Court Opinion

ID: 9753418
Source: CourtListenerOpinion
Date Created: 2023-08-28 19:13:31.969655+00
Date Added: 2024-06-11T07:27:36.369532
License: Public Domain

RODOWSKY, Judge,
concurring.
I write separately because I believe that nothing more “directly involve[s] testimony” than its substantial content. Medical opinions expressed by expert witnesses in personal Injury cases are supposed to be based on a review of the medical history and, ordinarily, an examination of the patient. Accordingly, I would not exclude time spent in those activities in cases in which the doctor actually testifies on deposition or at trial.
This construction, in my view, serves the legislative goal of having those medical malpractice claims proceed in which the certificate is issued by a physician whose opinion is based on the facts and the medicine and to cull those medical malpractice claims in which the certificate is issued by a physician whose opinion is driven by the objective of the party, or *537representative of the party, who engaged the physician as an expert in a personal injury case.

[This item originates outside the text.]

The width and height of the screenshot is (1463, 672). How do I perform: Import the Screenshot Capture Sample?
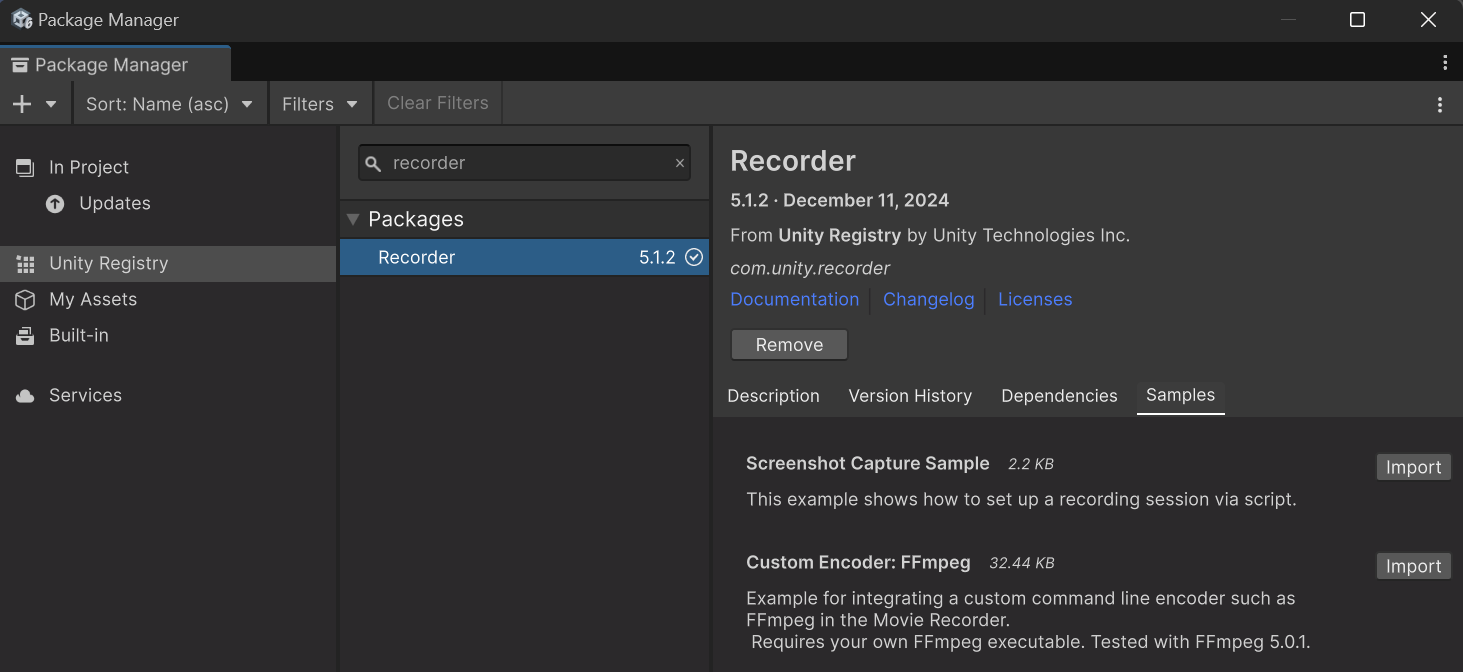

I believe that the great majority of claims in which the principal issue is the extent of the injury will settle based on the medical reports where the physician’s opinion is based on the facts and the medicine. In the great mass of personal injury claims asserted in this State, physicians whose opinions are recognized as reasonable by their medical colleagues and by experienced personal injury counsel usually will not be required to testify. On the other hand, a physician whose opinions, more frequently than not, are result driven will be forced eventually to justify those opinions on questioning under oath. Thus, a higher percentage of the time of any physician of the latter type will be spent in activities that “directly involve testimony.”

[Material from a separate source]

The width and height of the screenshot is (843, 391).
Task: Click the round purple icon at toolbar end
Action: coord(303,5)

Nor does this construction appear to be unworkable. When certifying to the percentage of activities that “directly involve testimony,” a physician includes in the denominator, but simply excludes from the numerator, all activity, including examinations and review of medical histories, where the doctor has not actually testified in a personal injury case. The physician is not required to speculate whether a claim will be made, or a suit will be filed, or a deposition taken, or trial had.
Nevertheless, even under the broader construction proposed above, I do not believe that the evidence would support a finding that the twenty percent standard had been met in this case.